Transformations Overview
Teckel provides 45 transformation types for building data pipelines declaratively in YAML. Each transformation is an asset with a unique name and exactly one operation key.
Formal reference: Section 8 — Transformations in the Teckel Specification.
transformation:
- name: myTransformation
<operation_key>:
...
Every transformation entry must have exactly one operation key.
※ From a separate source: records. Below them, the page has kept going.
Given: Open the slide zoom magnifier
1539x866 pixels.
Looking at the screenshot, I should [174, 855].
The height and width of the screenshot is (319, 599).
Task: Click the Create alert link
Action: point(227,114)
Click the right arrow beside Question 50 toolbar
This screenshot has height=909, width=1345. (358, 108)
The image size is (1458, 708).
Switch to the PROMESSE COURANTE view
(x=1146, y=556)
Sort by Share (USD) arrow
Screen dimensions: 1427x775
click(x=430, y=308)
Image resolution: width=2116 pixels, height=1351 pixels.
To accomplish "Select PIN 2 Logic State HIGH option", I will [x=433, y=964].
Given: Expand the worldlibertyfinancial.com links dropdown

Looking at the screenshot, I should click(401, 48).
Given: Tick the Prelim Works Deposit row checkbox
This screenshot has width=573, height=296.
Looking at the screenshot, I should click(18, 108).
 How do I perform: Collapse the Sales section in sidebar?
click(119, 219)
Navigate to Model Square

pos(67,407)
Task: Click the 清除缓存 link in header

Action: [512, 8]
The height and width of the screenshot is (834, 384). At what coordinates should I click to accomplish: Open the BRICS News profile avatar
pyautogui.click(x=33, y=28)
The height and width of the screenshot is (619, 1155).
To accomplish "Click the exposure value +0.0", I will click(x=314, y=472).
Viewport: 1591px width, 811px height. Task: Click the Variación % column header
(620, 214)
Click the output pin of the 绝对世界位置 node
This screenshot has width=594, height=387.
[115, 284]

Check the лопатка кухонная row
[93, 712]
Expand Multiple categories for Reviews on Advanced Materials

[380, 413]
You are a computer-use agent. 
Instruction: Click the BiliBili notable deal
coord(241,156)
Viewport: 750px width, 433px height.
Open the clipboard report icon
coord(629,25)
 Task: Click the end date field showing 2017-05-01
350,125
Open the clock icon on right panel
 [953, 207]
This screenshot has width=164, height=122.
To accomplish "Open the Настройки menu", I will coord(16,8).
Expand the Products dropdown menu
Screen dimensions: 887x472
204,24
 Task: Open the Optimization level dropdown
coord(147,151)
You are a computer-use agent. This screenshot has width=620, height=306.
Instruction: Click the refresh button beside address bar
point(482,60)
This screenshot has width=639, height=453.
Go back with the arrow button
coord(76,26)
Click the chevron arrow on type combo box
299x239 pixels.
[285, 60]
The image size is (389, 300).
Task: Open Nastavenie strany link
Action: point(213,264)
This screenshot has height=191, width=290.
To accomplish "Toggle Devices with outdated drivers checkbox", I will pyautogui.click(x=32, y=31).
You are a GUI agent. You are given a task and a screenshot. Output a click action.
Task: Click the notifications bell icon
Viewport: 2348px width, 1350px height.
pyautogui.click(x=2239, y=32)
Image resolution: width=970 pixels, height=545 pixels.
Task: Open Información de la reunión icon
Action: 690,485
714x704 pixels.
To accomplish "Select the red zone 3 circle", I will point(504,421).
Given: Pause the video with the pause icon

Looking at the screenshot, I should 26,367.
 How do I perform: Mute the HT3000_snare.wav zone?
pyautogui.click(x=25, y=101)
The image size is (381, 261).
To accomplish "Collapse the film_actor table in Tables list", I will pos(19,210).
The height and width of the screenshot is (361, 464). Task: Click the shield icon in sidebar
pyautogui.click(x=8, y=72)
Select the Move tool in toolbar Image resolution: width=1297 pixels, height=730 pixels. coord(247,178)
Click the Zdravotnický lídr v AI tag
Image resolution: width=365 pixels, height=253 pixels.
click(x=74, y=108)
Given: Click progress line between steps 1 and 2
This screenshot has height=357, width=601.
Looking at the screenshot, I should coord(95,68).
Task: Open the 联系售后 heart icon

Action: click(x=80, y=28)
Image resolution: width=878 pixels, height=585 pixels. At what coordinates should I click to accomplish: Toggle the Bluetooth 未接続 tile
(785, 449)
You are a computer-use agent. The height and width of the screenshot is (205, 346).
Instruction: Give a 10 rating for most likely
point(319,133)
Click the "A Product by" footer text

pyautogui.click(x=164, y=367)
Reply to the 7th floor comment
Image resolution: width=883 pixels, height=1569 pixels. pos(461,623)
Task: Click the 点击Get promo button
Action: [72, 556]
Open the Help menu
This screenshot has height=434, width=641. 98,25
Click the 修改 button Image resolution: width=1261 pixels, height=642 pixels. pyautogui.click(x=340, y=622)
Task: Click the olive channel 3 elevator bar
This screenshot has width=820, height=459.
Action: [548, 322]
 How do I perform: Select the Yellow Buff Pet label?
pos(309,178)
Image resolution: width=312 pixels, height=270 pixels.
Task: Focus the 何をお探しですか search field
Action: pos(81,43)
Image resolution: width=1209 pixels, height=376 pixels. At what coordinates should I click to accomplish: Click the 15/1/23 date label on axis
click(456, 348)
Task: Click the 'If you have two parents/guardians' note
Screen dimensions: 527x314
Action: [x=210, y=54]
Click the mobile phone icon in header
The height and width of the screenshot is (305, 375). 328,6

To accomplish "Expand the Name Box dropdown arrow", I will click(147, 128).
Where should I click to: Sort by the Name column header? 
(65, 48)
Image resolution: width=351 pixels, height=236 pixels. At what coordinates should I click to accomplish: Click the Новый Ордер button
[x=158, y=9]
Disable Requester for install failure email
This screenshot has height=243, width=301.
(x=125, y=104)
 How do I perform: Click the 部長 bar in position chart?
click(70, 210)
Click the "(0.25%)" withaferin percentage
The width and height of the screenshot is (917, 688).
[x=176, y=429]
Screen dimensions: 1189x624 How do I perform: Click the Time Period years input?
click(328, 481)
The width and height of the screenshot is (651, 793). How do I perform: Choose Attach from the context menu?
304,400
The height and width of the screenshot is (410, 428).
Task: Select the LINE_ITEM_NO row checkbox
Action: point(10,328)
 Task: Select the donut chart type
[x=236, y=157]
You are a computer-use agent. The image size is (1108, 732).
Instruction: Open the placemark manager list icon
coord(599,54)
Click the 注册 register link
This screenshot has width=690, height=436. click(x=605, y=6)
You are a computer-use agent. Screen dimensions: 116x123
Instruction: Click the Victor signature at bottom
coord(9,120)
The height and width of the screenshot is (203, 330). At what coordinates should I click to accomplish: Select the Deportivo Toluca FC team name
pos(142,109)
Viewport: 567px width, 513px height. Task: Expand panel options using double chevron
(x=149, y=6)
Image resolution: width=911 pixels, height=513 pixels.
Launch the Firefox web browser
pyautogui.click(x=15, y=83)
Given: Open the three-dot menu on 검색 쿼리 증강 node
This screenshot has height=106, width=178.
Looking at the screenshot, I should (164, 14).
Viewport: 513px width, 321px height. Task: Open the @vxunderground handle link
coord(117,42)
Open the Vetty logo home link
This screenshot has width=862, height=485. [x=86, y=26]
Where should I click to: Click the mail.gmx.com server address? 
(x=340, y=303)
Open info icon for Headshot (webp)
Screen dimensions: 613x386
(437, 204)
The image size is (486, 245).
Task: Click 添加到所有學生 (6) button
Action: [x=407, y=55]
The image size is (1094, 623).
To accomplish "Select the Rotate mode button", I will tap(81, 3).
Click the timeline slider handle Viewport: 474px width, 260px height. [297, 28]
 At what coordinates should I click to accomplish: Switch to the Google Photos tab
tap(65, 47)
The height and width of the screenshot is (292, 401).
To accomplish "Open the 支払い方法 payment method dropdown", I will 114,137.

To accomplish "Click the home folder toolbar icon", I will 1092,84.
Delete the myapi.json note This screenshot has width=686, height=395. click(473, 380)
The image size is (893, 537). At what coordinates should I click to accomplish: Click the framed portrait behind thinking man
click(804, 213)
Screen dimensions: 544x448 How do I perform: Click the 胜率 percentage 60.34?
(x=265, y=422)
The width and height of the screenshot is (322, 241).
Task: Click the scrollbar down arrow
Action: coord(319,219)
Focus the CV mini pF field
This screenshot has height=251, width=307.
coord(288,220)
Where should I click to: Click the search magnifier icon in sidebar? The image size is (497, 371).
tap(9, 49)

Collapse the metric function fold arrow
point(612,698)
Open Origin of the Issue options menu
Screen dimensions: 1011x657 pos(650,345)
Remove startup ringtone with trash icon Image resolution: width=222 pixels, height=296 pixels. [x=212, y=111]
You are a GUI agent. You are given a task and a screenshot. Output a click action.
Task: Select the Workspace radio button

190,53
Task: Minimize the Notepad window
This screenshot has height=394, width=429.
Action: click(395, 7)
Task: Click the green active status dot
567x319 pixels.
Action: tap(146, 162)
Unless otherwise stated, transformations consume one upstream asset via a from field and produce one output dataset.
Transformation Categories
Filtering and Row Selection
| YAML Key | Section | Description |
|---|---|---|
select | 8.1 | Project specific columns or expressions |
where | 8.2 | Filter rows by a boolean condition |
distinct | 8.9 | Remove duplicate rows |
limit | 8.10 | Return at most N rows |
sample | 8.19 | Return a random sample of rows |
offset | 8.32 | Skip the first N rows (v3.0) |
tail | 8.33 | Return the last N rows (v3.0) |
dropNa | 8.35 | Drop rows with NULL values (v3.0) |
Aggregation and Sorting
| YAML Key | Section | Description |
|---|---|---|
group | 8.3 | Group rows and apply aggregate functions |
orderBy | 8.4 | Sort rows by one or more columns |
rollup | 8.23 | Hierarchical aggregation with subtotals |
cube | 8.24 | Multi-dimensional aggregation (all combos) |
groupingSets | 8.42 | Arbitrary grouping column combinations (v3.0) |
describe | 8.43 | Compute descriptive statistics (v3.0) |
crosstab | 8.44 | Frequency cross-tabulation (v3.0) |
Joins
| YAML Key | Section | Description |
|---|---|---|
join | 8.5 | Join datasets (7 types including cross) |
asOfJoin | 8.39 | Temporal as-of join (v3.0) |
lateralJoin | 8.40 | Correlated lateral join (v3.0) |
Set Operations
| YAML Key | Section | Description |
|---|---|---|
union | 8.6 | Combine rows from multiple datasets |
intersect | 8.7 | Rows present in all source datasets |
except | 8.8 | Rows in the first source but not the second |
Column Operations
| YAML Key | Section | Description |
|---|---|---|
addColumns | 8.11 | Add computed columns |
dropColumns | 8.12 | Remove columns |
renameColumns | 8.13 | Rename columns via a mapping |
castColumns | 8.14 | Change column data types |
fillNa | 8.34 | Replace NULL values (v3.0) |
replace | 8.36 | Replace specific values (v3.0) |
parse | 8.38 | Parse string columns to structured data (v3.0) |
Window Functions
| YAML Key | Section | Description |
|---|---|---|
window | 8.15 | Apply window functions over partitions |
Reshaping
| YAML Key | Section | Description |
|---|---|---|
pivot | 8.16 | Rotate rows into columns (long to wide) |
unpivot | 8.17 | Rotate columns into rows (wide to long) |
flatten | 8.18 | Flatten nested structures |
conditional | 8.20 | Add a column with CASE WHEN logic |
split | 8.21 | Split dataset into two based on condition |
transpose | 8.41 | Transpose rows and columns (v3.0) |
Advanced
| YAML Key | Section | Description |
|---|---|---|
sql | 8.22 | Execute a raw SQL query |
scd2 | 8.25 | Slowly Changing Dimension Type 2 |
enrich | 8.26 | Enrich records via external HTTP API |
schemaEnforce | 8.27 | Validate or evolve dataset schema |
assertion | 8.28 | Validate data quality rules |
repartition | 8.29 | Change partition count (with shuffle) |
coalesce | 8.30 | Reduce partitions (no full shuffle) |
custom | 8.31 | Invoke a user-registered component |
merge | 8.37 | MERGE (upsert) operation (v3.0) |
hint | 8.45 | Optimizer hints for the engine (v3.0) |
General Rules
- Each transformation entry must have exactly one operation key.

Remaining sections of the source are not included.